Dreamcard Roadster in the future???

Andre Garzia soapdog at mac.com
Sun Jun 5 12:11:42 EDT 2005


On Jun 5, 2005, at 12:49 PM, Marian Petrides wrote:

> All of this is likely true, but there are educational markets (higher 
> ed, adult distance learning, etc.) where the "panacea" of web based 
> course materials is still in vogue and where it might actually work.
>
> Mind you, like everyone on this list (I suspect), I'm well aware of 
> the limitations of web delivery.  But the people above me who make the 
> decisions--the folks who are, frankly, only marginally computer 
> literate--still see it as a panacea.
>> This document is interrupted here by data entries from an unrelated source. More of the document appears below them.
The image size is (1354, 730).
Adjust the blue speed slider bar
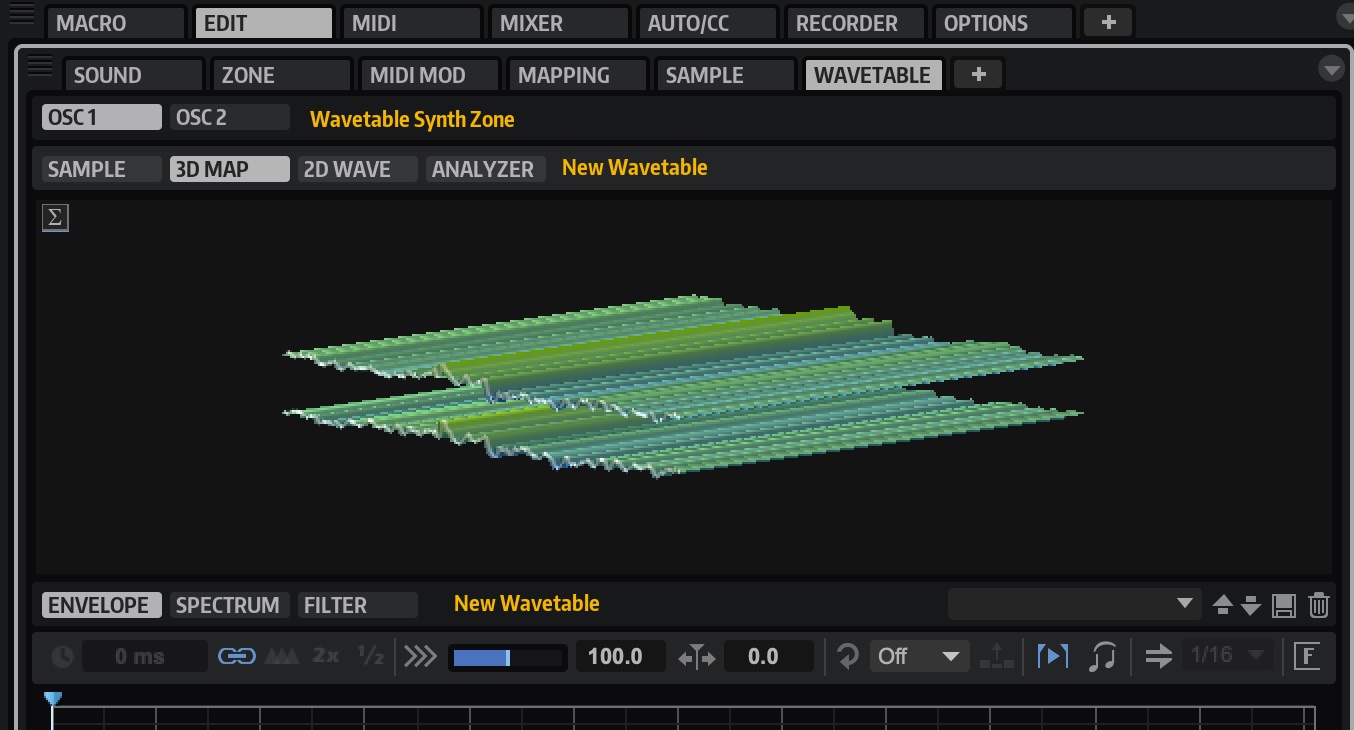[506, 657]
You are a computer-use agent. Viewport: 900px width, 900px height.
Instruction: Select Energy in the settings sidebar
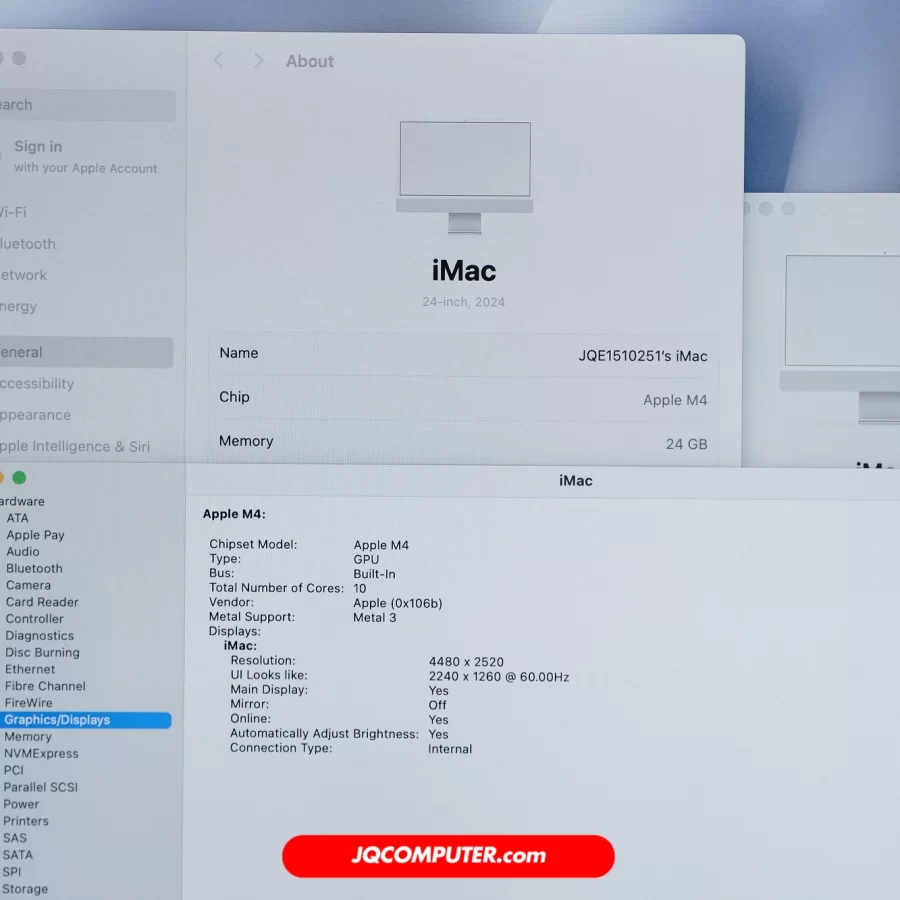[x=20, y=307]
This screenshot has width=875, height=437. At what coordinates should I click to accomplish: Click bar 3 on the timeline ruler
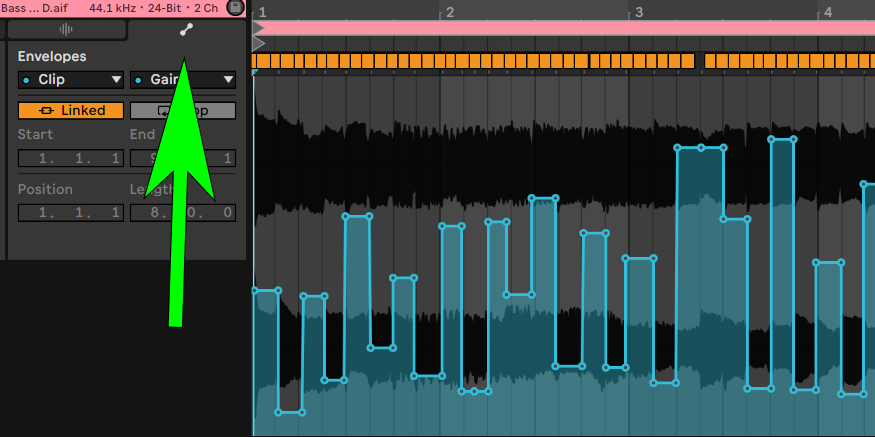click(x=637, y=13)
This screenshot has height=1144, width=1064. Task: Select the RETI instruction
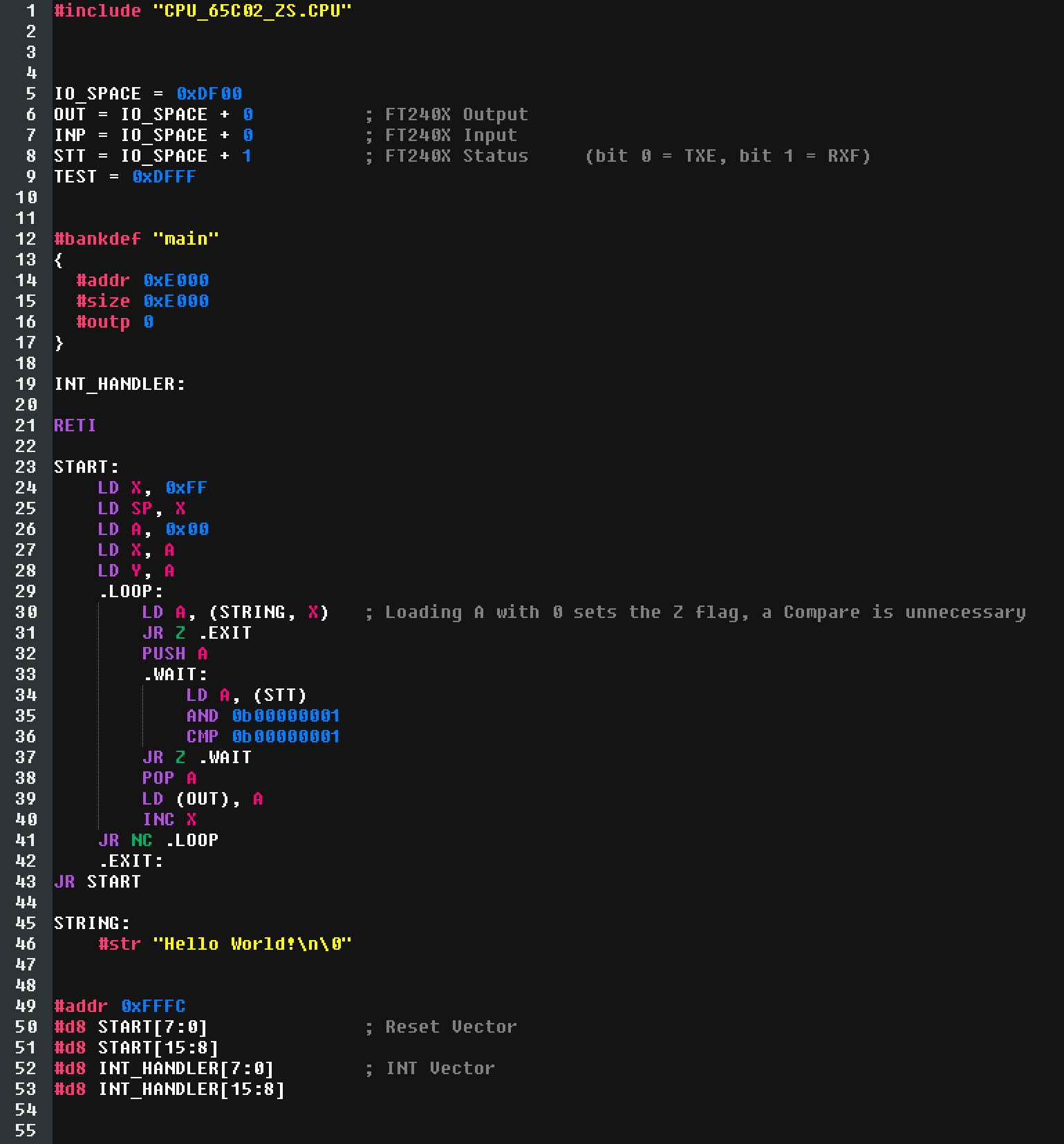[x=75, y=426]
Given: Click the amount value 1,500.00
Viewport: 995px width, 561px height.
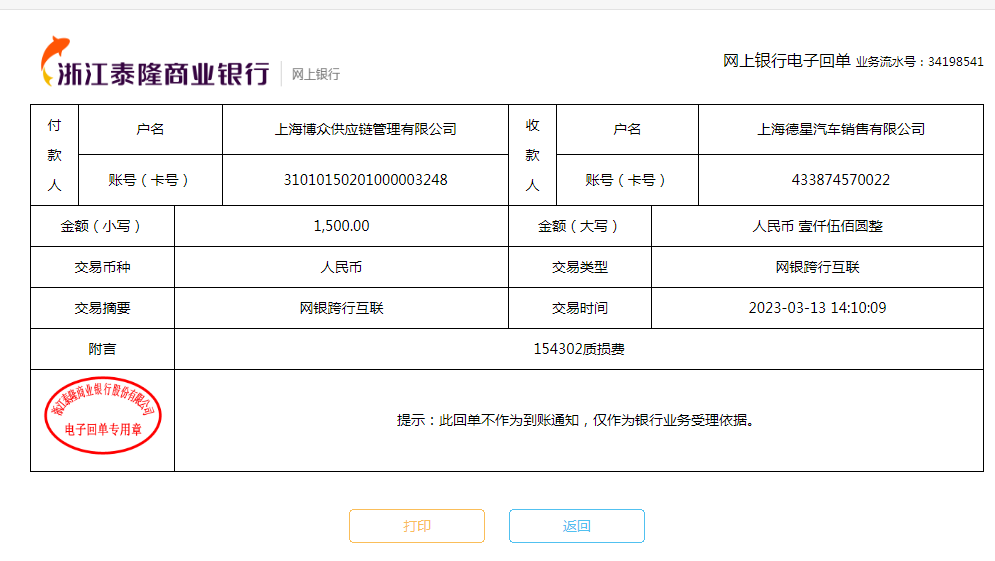Looking at the screenshot, I should tap(341, 226).
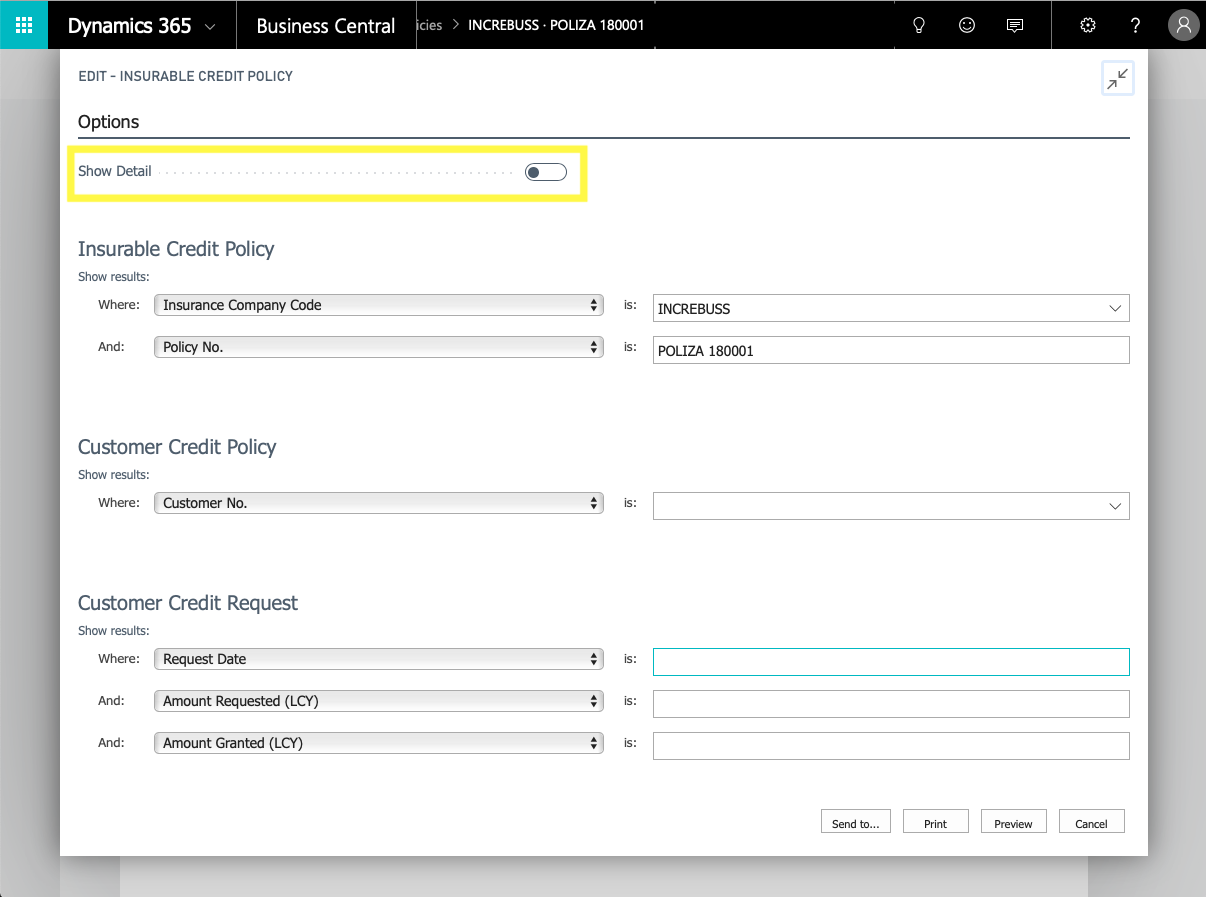
Task: Open the app launcher waffle icon
Action: pos(24,25)
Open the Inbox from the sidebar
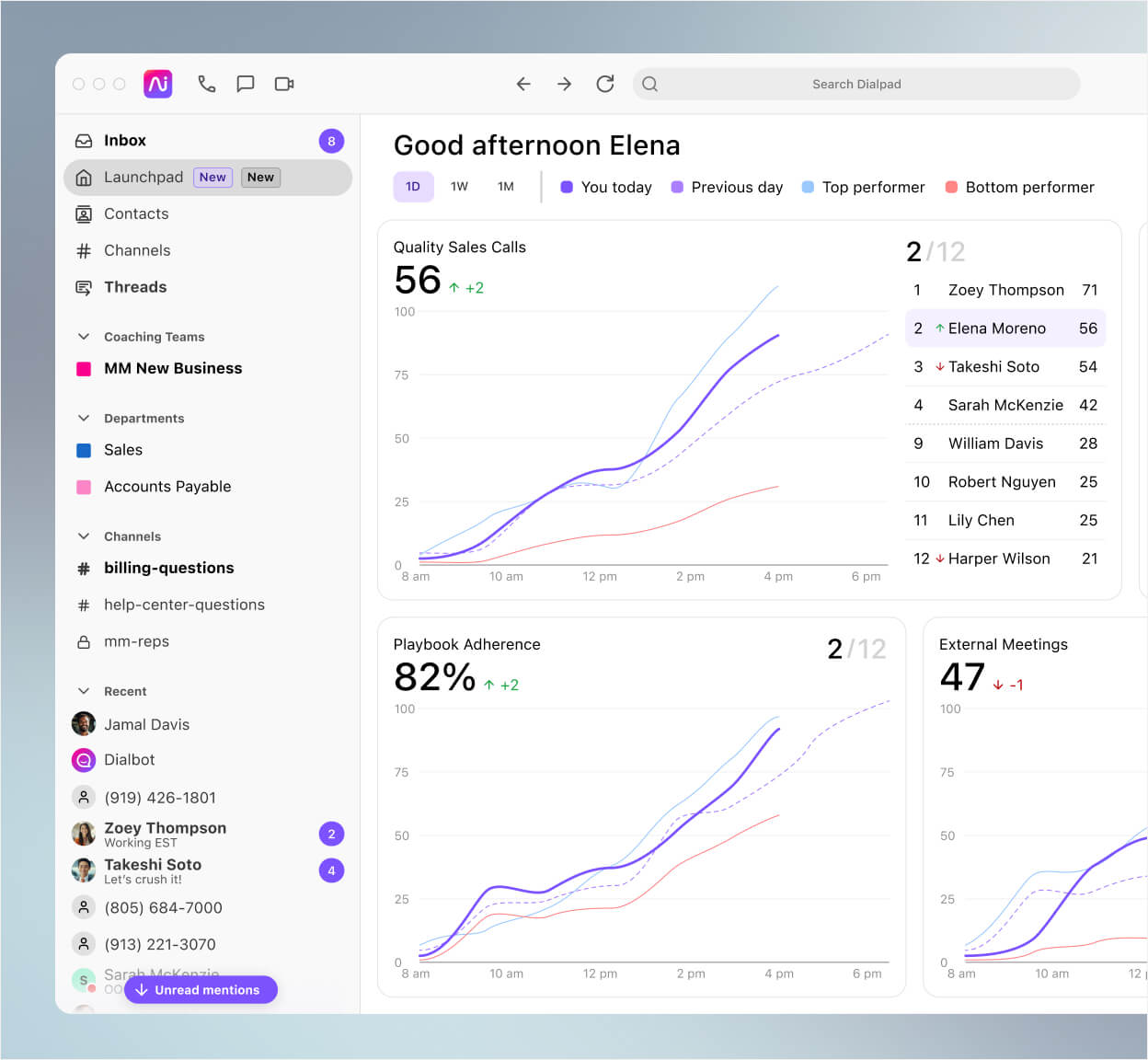Screen dimensions: 1148x1060 125,140
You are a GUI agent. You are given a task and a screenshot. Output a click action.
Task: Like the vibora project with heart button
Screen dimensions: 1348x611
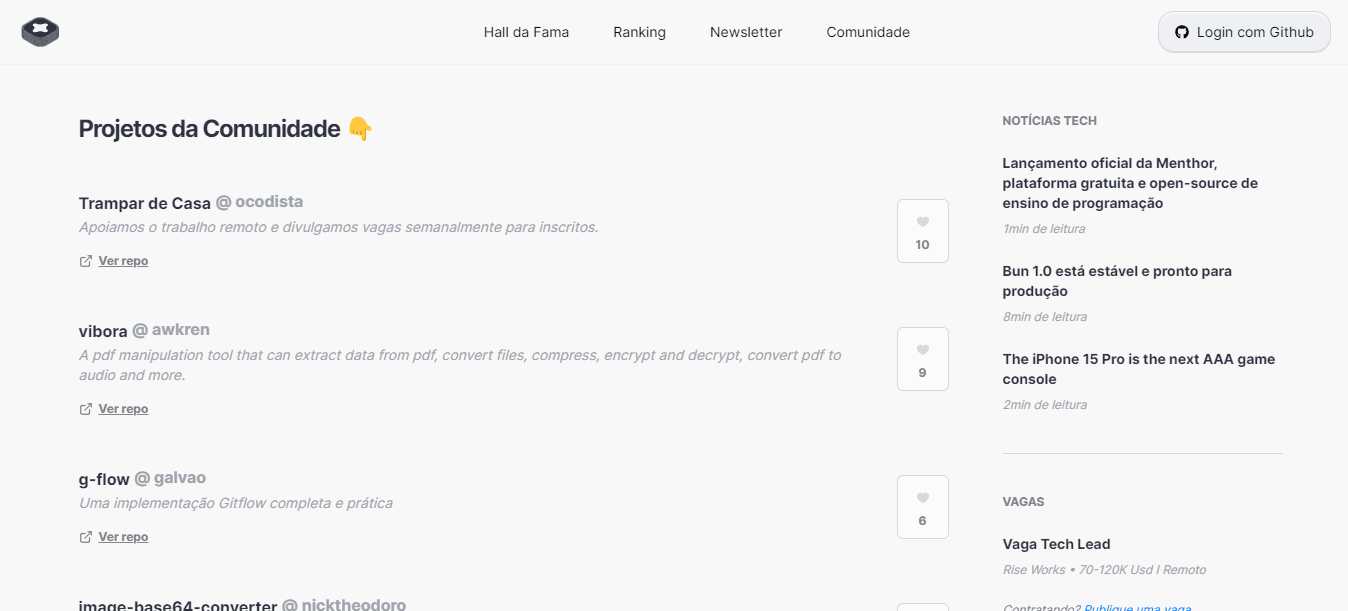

Some of them are "educable,"  
> i.e. can be convinced of the reasons why truly interactive apps are 
> better developed as standalone apps, but many may never see the light.
>
> M

Marian

I used to study in a good high tech university which was a private and 
expensive one (called puc, the catholical university), they had no 
problem there with rich clients and were all for experimentation and 
research, time passed and I transfered to a federal one (public ones 
are better here and they are free). In my new university we have the 
same marinally computer literate folks that you have in there. Brazil 
is a huge country and we're now forced by the federal gov to create a 
distance learning tool for those in rural areas. If you could just see 
the monster they created, imagine this: HTML + Microsoft Word 
documents. I tried to talk to them, it was something along this lines:

	DIRECTOR: "So you think you have a better solution?"
	ME: "Yes, I do. In PUC we had a very high level tool which is far more 
advanced than this one and far easier to work out"
	DIRECTOR: "But it runs in a browser?"
	ME: "No, it runs on itself."
	DIRECTOR: "It needs to run in a browser!"
	ME: "You know, browsers are not operating systems, things should not 
need to run in a browser..."
	DIRECTOR: "Our current solution runs in a browser."
	ME: "Your current solution is an index of word documents and email 
chatting. That is not a solution and will be a problem soon."
	DIRECTOR: "If it does not runs in a browser, we're not interested."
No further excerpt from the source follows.